*SOURCE MATERIAL*.
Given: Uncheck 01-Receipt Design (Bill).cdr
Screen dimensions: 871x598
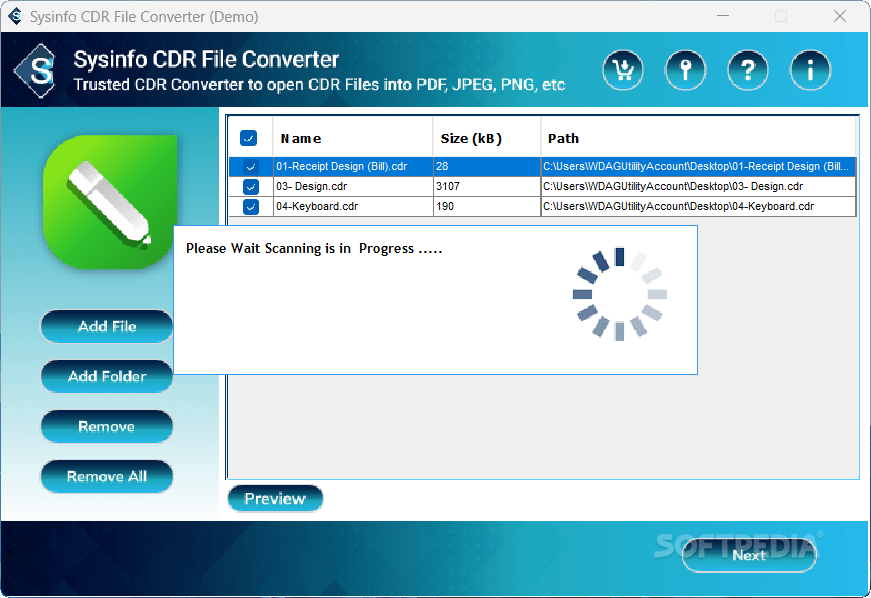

---

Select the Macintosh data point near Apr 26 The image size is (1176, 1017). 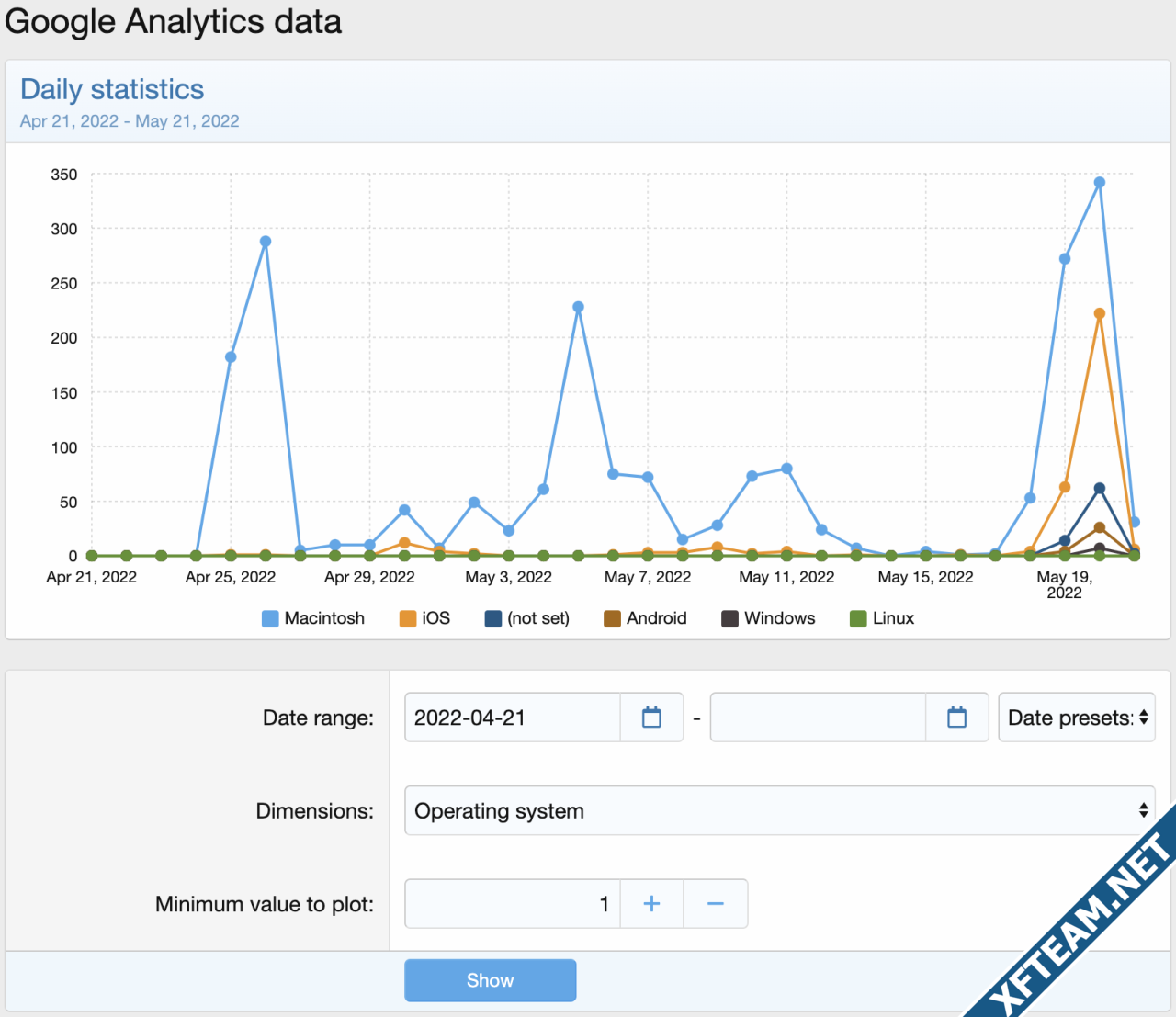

==

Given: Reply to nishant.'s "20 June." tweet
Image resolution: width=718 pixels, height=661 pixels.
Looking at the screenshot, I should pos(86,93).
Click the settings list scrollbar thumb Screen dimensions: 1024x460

*WHAT YOU ARE ASKED TO DO*. Could you return exactly the stretch of the data above that starts at the line with "Given: Uncheck 01-Receipt Design (Bill).cdr" and ends at the line with "Screen dimensions: 871x598", both lines included?

*SOLVED EXERCISE*.
Given: Uncheck 01-Receipt Design (Bill).cdr
Screen dimensions: 871x598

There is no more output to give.